Creed did not know how to respond.
Maybe that’s what allows us to fight the wars,
he thought.
It allows mindless, wholesale slaughter. The belief in life after death. Our arrogant preservation of the ego.

“You were a soldier in the war, weren’t you.”

Creed looked up at her, startled. “How did you know?”

“Some of the men in Norman told me about the war. Do you think the ‘harmless white men’ were killed there with respect?”

For a second Creed felt anger at her sarcasm, but it quickly left him. “No. The men were not killed there with respect.”

The shaman had been listening to them, and when Angituk translated for him she had no word for “war” and used the English word. Uluksuk asked what it meant.

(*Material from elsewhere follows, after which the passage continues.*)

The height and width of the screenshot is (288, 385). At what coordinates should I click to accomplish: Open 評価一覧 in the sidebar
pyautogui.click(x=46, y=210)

“It is a fight between people, only much bigger.” Creed considered for a moment how to explain it and then began to tell him, with Angituk translating every few lines in a comfortable rhythm. “Far away, across the land and then beyond a very wide ocean, two large bands of white people are fighting each other. They face each other every day in a field and dig holes to live in and they fight sometimes in the day but usually at night. They fight with rifles and bigger guns, twenty times as big as a rifle. A barrel this wide”—Creed held his hands as if around an artillery shell—“where one shot can kill many.” Uluksuk and Sinnisiak now listened closely, amazed. “And many are dying and continue to die, and this has been going on every day for three years.”

“This is really true?”

“Yes, it is true. We call it war.”

“They continue to kill each other every day?”

“Yes. Every day.”

Uluksuk was bewildered. “But why? Is it over hunting rights, or respect, or revenge, or fear?”

Creed thought about the question. “I don’t know, Uluksuk. It started over some of those things, but then it changed. I don’t think anyone knows what it’s about anymore. It just keeps going on.”

“How many people have been killed?” Uluksuk stopped his work and held up his hand, fingers splayed. He made a fist and then opened his hand two more times to indicate fifteen people. “This many?”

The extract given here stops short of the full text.